Each sector can point to scenarios where the impact of reputation damage can vary from mild to catastrophic; and whilst the consequences can be measured after the effect they are not always predictable in advance. To overcome this problem, managing reputation risk for an organisation requires three steps:
- Predict: All risk is future uncertainty, and an appropriate risk forecasting system to identify reputation risk is required – creative thinking is needed here! The outcomes from a reputational risk workshop will be specific to the organisation and the information must feed directly into the governance process if reputation risk is to be taken seriously (see more on The Functions of Governance).
- Prepare: Reputation risk is a collective responsibility, not just the governing body’s. All management and operational staff must recognise the organisation’s reputation is important and take responsibility for protecting it in their interaction with stakeholders. The protection of reputation should also be a key element in the organisation’s disaster recovery plans.
- Protect: A regular vulnerability review will reveal where reputation risk is greatest, and guide actions to prevent possible damage. Each vulnerability must be assessed objectively and actions taken to minimise exposure. Significant risks will need a ‘protection plan’ developed and then implemented and monitored.
Dealing with a Reputational Risk Event
When a risk event occurs, some standard elements needs to be part of the response for individuals and organisations alike. For reputation enhancing risk events, make sure you acknowledge the ‘good luck’ in an appropriately and take advantage of the opportunity in a suitably authentic way. Over-hyping an event will be seen as unauthentic and have a negative effect on reputation; but good news and good outcomes should be celebrated. Reputation threatening risk events need a more proactive approach
- Step 1: Deal with the event itself. You will not protect your reputation by trying to hide the bad news or ignoring the issue. Proactively work to solve the problem in a way that genuinely minimise harm for as many stakeholders as possible minimises the damage that has to be managed.

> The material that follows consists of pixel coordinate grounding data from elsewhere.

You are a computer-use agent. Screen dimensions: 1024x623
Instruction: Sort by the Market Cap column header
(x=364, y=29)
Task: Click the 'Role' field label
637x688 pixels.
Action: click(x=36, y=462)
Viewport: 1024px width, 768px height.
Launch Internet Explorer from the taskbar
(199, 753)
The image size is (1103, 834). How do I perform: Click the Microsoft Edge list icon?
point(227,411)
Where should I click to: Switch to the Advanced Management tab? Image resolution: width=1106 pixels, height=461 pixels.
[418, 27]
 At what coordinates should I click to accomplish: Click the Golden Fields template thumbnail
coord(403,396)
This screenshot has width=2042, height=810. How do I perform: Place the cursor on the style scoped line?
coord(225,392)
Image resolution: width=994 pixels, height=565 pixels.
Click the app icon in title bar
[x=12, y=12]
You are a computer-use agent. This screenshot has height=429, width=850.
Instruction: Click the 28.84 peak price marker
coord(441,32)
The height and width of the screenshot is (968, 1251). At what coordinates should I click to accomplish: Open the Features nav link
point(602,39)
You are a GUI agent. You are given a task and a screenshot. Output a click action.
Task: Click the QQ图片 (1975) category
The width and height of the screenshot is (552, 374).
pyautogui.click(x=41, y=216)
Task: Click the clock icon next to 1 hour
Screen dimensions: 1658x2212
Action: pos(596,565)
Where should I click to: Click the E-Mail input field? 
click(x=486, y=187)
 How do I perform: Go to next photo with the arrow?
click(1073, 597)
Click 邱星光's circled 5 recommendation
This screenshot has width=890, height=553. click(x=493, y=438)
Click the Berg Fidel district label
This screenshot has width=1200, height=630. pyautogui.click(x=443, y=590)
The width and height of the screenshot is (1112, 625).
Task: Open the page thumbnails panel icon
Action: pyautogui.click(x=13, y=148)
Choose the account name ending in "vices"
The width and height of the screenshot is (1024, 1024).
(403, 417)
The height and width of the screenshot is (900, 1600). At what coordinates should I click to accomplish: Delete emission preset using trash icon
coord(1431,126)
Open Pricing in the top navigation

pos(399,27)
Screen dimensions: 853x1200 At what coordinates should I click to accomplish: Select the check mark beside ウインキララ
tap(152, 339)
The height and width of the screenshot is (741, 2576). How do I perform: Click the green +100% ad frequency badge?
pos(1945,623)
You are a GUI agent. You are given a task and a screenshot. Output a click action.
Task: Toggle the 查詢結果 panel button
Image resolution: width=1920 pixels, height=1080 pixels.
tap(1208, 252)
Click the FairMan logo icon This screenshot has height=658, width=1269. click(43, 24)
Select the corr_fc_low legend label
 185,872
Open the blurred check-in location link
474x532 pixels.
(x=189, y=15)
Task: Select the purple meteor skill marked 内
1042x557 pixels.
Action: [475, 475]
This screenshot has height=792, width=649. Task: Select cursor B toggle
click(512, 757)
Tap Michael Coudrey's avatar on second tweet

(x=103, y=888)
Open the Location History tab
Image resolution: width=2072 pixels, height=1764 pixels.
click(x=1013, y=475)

- Step 2: Communicate. And keep communicating – organisations need to have a sufficiently senior person available quickly as the contact point and keep the ‘news’ coming. Rumours and creative reporting will always be worse then the fact and will grow to fill the void. All communication needs to be open, honest and as complete as possible at the time. Where you ‘don’t know’ tell people what you are doing to find out. (see Integrity is the key to delivering bad news successfully).
- Keep your promises and commitments. If this becomes impossible because of changing circumstances tell people as soon as you know, don’t wait for them to find out.
- Follow up afterwards. Actions that show you really care after the event can go a long way towards repairing the damage to your reputation.
Reputation is ephemeral and a good reputation is difficult to create and maintain. Warren Buffet in his 2015 memo to his top management team in Berkshire Hathaway emphasised that their top priority must be to ‘zealously guard Berkshire’s reputation’. He also reminded his leadership team that ‘we can afford to lose money–even a lot of money. But we can’t afford to lose reputation–even a shred of reputation’ (discussed in Ethics, Culture, Rules and Governance). In the long run I would suggest this is true for every organisation and individual – your reputation is always in the minds of other people!